■ **Texto para leer**
Pareciera haber más conciencia que interés en ordenar qué, dónde y cómo aplicar agroquímicos de una forma que ordene lo que hoy está desregulado en la práctica. Tampoco hay una presión grande de parte de los compradores de producto, con excepción de lo que sucede con el trigo HB4 por parte de los brasileros, y tampoco está clara la preocupación sanitaria del gobierno.
Es decir, no pareciera ser ni la presión compradora ni la presión social la que hoy está impulsando un cambio. Aunque estos elementos son parte del escenario, hay también un problema grave al interior de la producción.
Producir soja, maíz y trigo actualmente es mucho más caro que hace diez años atrás. La resistencia entre las malezas ha generado una virtual selección artificial involuntaria que está fuera de control. Durante años fue posible evitar el problema de las malezas incorporando eventos biotecnológicos que hicieron a los cultivos resistentes a las aplicaciones. Pero esto fue generando una olla a presión.
Agroquímicos
En Argentina, la primera resistencia a glifosato fue denunciada ya en 1996. Actualmente el registro más amplio, a cargo de AAPRESID, contabiliza 27 malezas, 21 resistentes y 6 tolerantes, en 200 partidos y departamentos, cubriendo casi 29 millones de hectáreas, con tolerancias y resistencias a glifosato, graminicidas ACCasa y hormonales. Las plantas han desarrollado distintos tipos de resistencias y tolerancias a toda una pala de agroquímicos. Las herramientas químicas, por su parte, no son inagotables.

■ **Datos proporcionados**
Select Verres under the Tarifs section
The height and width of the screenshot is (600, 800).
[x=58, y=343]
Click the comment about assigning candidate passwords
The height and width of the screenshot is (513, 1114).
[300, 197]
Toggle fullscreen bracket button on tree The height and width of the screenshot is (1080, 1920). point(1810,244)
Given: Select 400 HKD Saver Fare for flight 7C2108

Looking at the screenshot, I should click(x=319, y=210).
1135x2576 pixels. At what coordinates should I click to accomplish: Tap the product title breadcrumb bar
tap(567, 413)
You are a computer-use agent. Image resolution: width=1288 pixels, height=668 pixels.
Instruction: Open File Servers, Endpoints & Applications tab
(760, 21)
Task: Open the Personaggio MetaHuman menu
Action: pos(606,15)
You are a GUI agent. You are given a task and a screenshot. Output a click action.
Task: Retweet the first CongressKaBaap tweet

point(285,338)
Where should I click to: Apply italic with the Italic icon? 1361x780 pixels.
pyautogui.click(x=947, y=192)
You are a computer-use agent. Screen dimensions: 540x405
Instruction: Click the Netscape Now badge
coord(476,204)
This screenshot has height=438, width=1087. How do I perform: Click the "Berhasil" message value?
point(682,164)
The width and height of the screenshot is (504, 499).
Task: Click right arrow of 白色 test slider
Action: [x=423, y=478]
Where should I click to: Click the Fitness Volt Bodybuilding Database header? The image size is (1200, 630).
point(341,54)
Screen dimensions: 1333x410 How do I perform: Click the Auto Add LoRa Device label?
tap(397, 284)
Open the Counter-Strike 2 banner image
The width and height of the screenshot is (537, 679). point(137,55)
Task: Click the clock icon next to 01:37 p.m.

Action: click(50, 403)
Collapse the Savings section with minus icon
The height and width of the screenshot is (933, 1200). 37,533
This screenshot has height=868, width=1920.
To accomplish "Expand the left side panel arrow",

■ **Objetivo de la tarea**
Transcribe completo y sin cambios el texto de arriba sobre los agroquímicos y la resistencia de las malezas.

■ **Solución**
Pareciera haber más conciencia que interés en ordenar qué, dónde y cómo aplicar agroquímicos de una forma que ordene lo que hoy está desregulado en la práctica. Tampoco hay una presión grande de parte de los compradores de producto, con excepción de lo que sucede con el trigo HB4 por parte de los brasileros, y tampoco está clara la preocupación sanitaria del gobierno.
Es decir, no pareciera ser ni la presión compradora ni la presión social la que hoy está impulsando un cambio. Aunque estos elementos son parte del escenario, hay también un problema grave al interior de la producción.
Producir soja, maíz y trigo actualmente es mucho más caro que hace diez años atrás. La resistencia entre las malezas ha generado una virtual selección artificial involuntaria que está fuera de control. Durante años fue posible evitar el problema de las malezas incorporando eventos biotecnológicos que hicieron a los cultivos resistentes a las aplicaciones. Pero esto fue generando una olla a presión.
Agroquímicos
En Argentina, la primera resistencia a glifosato fue denunciada ya en 1996. Actualmente el registro más amplio, a cargo de AAPRESID, contabiliza 27 malezas, 21 resistentes y 6 tolerantes, en 200 partidos y departamentos, cubriendo casi 29 millones de hectáreas, con tolerancias y resistencias a glifosato, graminicidas ACCasa y hormonales. Las plantas han desarrollado distintos tipos de resistencias y tolerancias a toda una pala de agroquímicos. Las herramientas químicas, por su parte, no son inagotables.